Critique de Ruy Blas, de Victor Hugo, vu le 4 octobre 2023 au Théâtre Marignu
Avec Jacques Weber, Kad Merad, Stéphane Caillard, Basile Larie, Jean-Paul Muel, Magali Rosenzweig, José Antonio Pereira, Sahra Daugreilh, et la participation des apprentis du STUDIO | ESCA, mis en scène par Jacques Weber
Évidemment que j’ai tiqué. Vous pensez bien. Ruy Blas, mis en scène par Jacques Weber. Jacques Weber à qui je reproche déjà depuis quelques spectacles de commencer à faire n’importe quoi, et qui là se rajoute en plus la casquette de metteur en scène histoire d’être encore moins dirigé que d’habitude. J’avais dit non. Mais mon accompagnatrice est coriace. Et je dois dire que moi-même, devant la bande-annonce, j’avoue une certaine curiosité. Ils osent le truc à fond. Ils la jouent blockbuster. Série Netflix. Weber se prend pour le parrain. La bande-annonce est kitsch mais elle fonctionne. Il y a un monde où ça prend. Et un monde où c’est juste kitsch. Allez, devinez ?
On ne va pas trop s’épancher, hein, parce que j’ai déjà perdu suffisamment de temps (plus de deux heures, quand même) et d’argent (55€ la place, et même pas en catégorie Or, sinon c’est pas drôle), pour ce spectacle. Mais quand même. J’ai envie de laisser une petite trace, parce que c’est pas tous les jours qu’on voit ça. Quand le rideau se lève, il y a déjà une petite réaction. Le décor apparaît et il y a un réflexe, quelque chose entre le recul et le dégoût. Bon, ils n’ont pas misé sur les décors, cela paraît évident. Mais voyons le reste.
Le reste, je ne pensais même pas que ça pouvait exister. Enfin, soyons précis. Je ne pensais pas que ça pouvait exister ici, au Théâtre Marigny. Evidemment, dans un cours de théâtre, ça existe. C’est d’ailleurs l’impression que donne le spectacle. Pas un Ruy Blas de sorti de Conservatoire, hein, entendons-nous bien. Plutôt un Ruy Blas amateur monté avec des copains avec qui on a passé autant de temps à se raconter notre semaine qu’à s’intéresser à Hugo. Et je n’ai aucun problème avec ça, chacun fait bien ce qu’il veut avec ses cheveux. Sauf que là, on joue avec les cheveux des spectateurs. Présenter ça au nez et à la barbe (et aux cheveux, du coup) d’un public qui paie (cher !) sa place, c’est indigne.

→ Consigne: Dressez la liste des interprètes cités nommément après « Avec » dans la critique de Ruy Blas.

→ Enregistrements extraits:
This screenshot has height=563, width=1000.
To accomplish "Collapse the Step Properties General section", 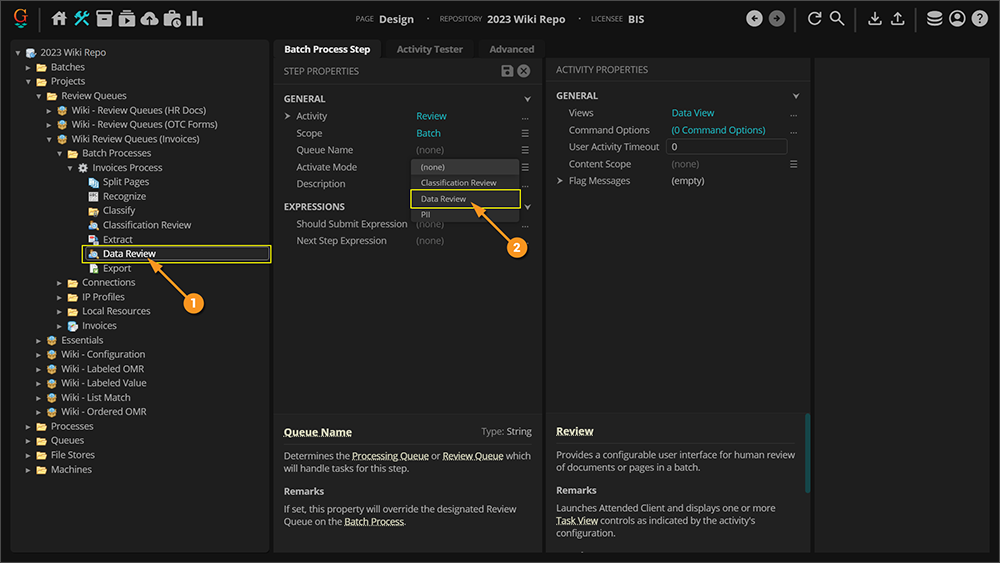I will coord(527,99).
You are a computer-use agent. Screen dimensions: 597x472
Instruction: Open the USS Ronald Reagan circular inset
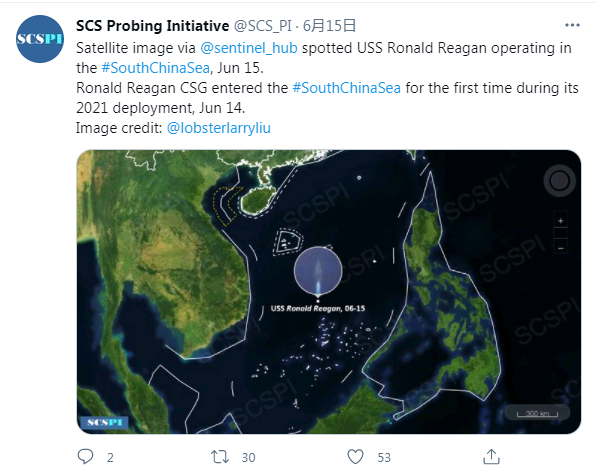tap(318, 270)
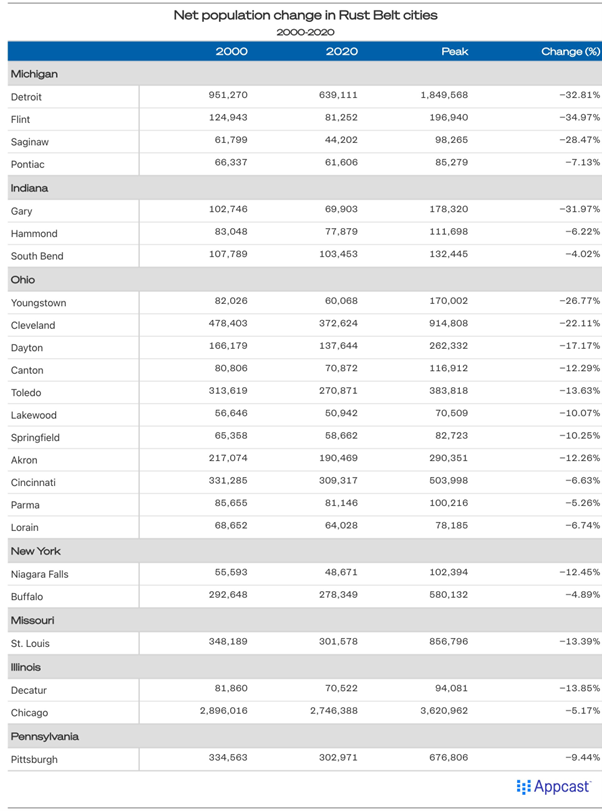Click Gary's change value −31.97%
This screenshot has width=602, height=811.
pyautogui.click(x=579, y=209)
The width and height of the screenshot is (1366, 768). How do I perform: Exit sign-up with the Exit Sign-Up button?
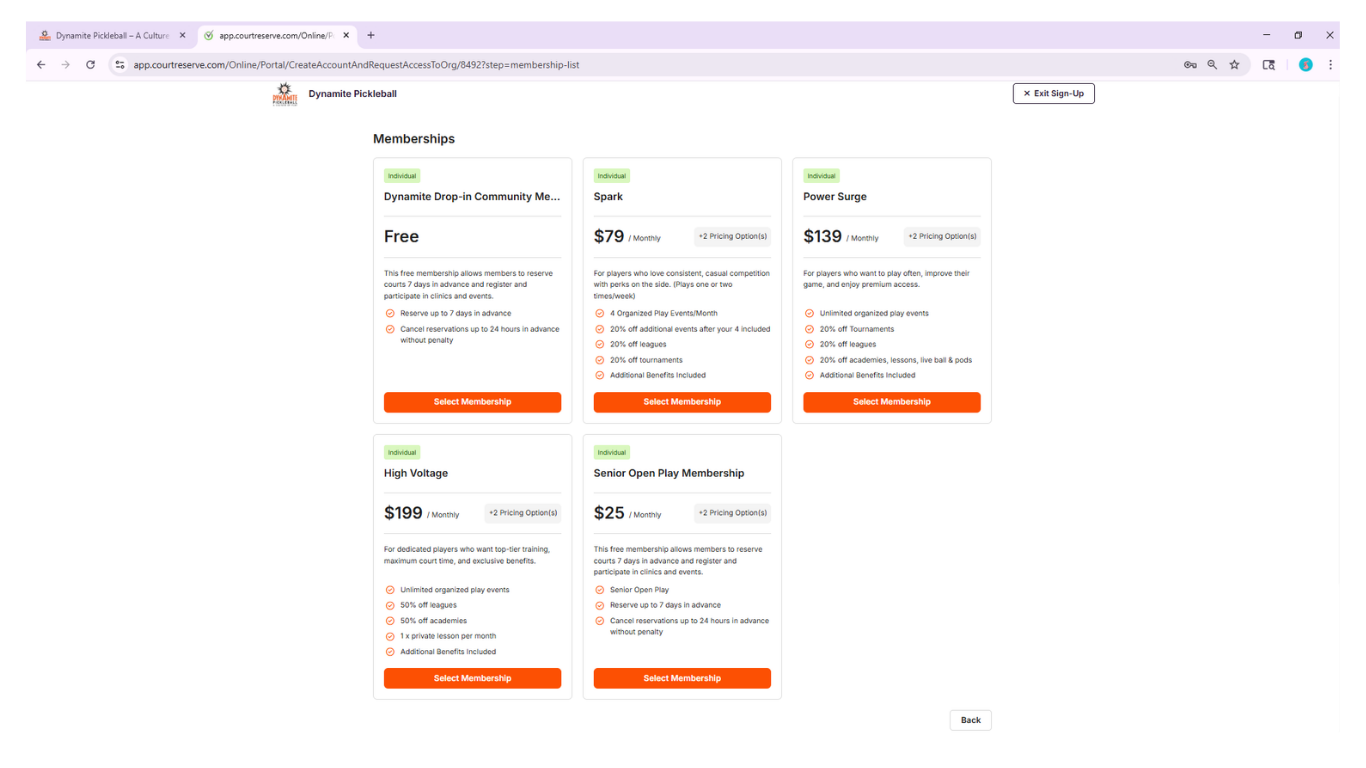pyautogui.click(x=1053, y=93)
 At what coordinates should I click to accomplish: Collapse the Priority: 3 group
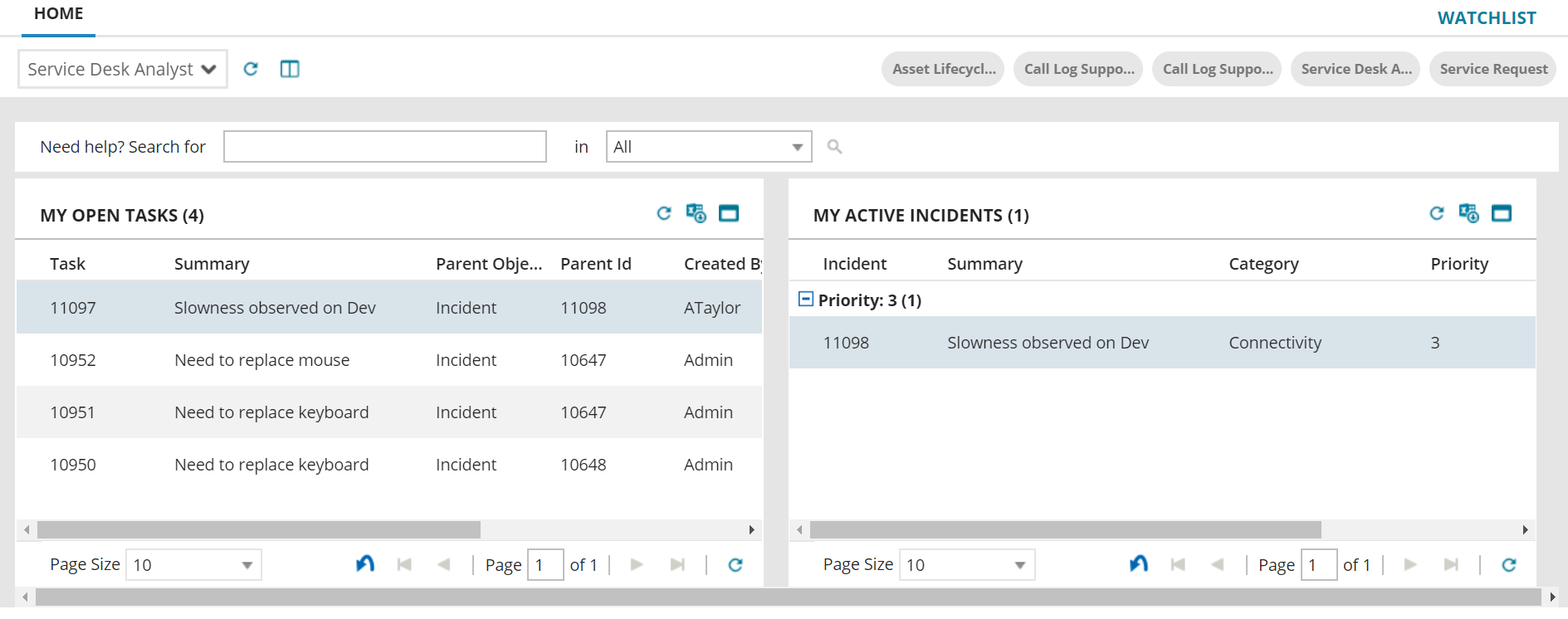coord(805,299)
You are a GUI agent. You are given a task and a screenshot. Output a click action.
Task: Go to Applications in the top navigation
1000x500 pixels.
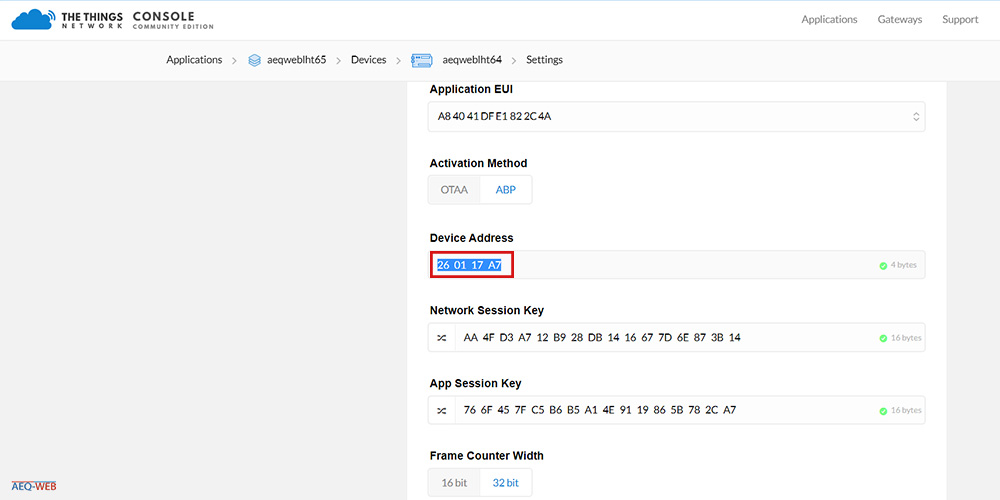pos(829,19)
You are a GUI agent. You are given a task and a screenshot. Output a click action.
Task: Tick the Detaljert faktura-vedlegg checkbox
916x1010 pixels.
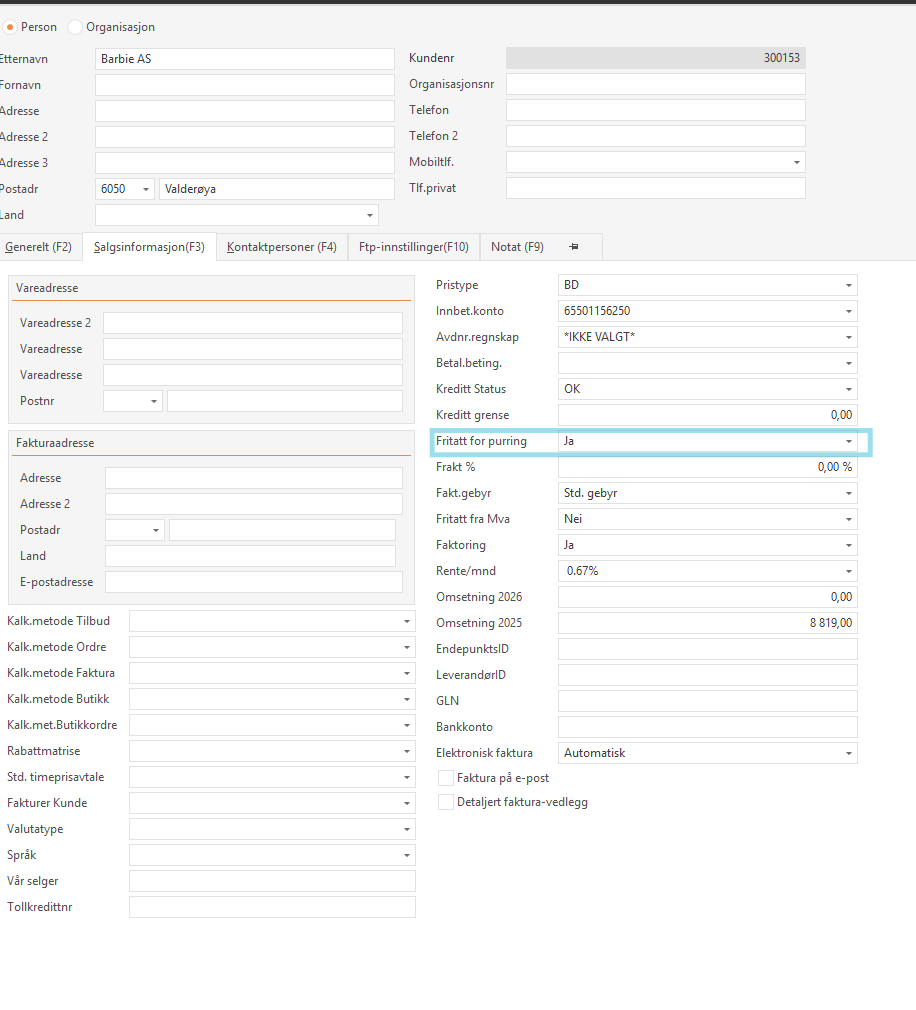pyautogui.click(x=446, y=802)
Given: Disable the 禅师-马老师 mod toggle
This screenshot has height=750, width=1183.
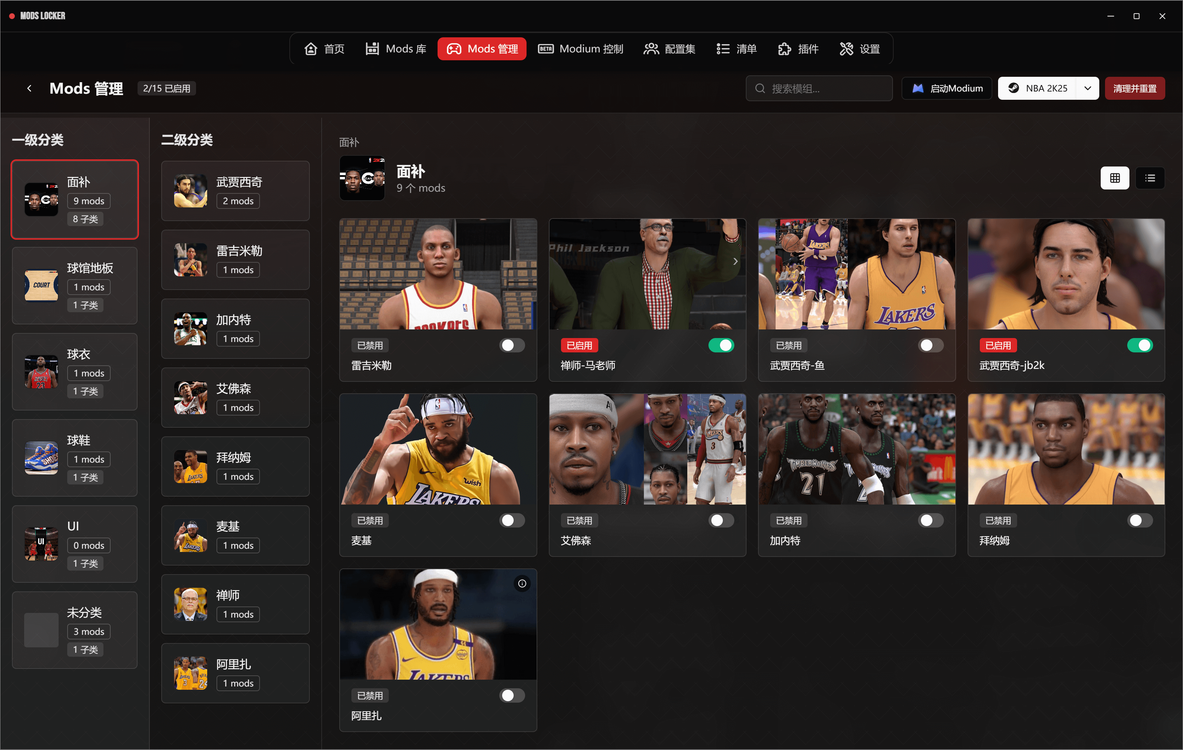Looking at the screenshot, I should [721, 345].
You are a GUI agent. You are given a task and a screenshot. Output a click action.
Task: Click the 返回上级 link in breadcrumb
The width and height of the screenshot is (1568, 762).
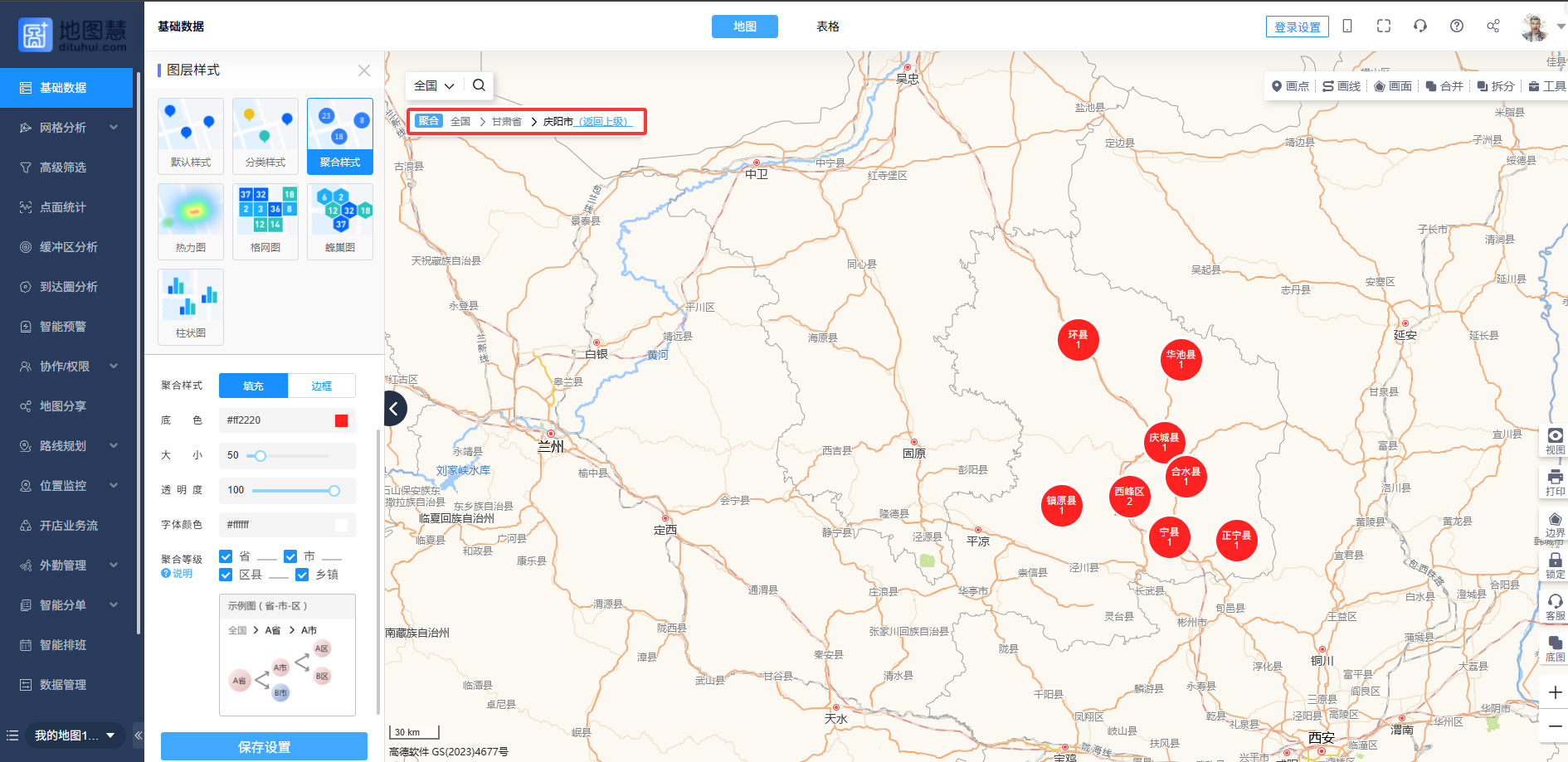click(x=604, y=122)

→ Réponse: Jacques Weber, Kad Merad, Stéphane Caillard, Basile Larie, Jean-Paul Muel, Magali Rosenzweig, José Antonio Pereira, Sahra Daugreilh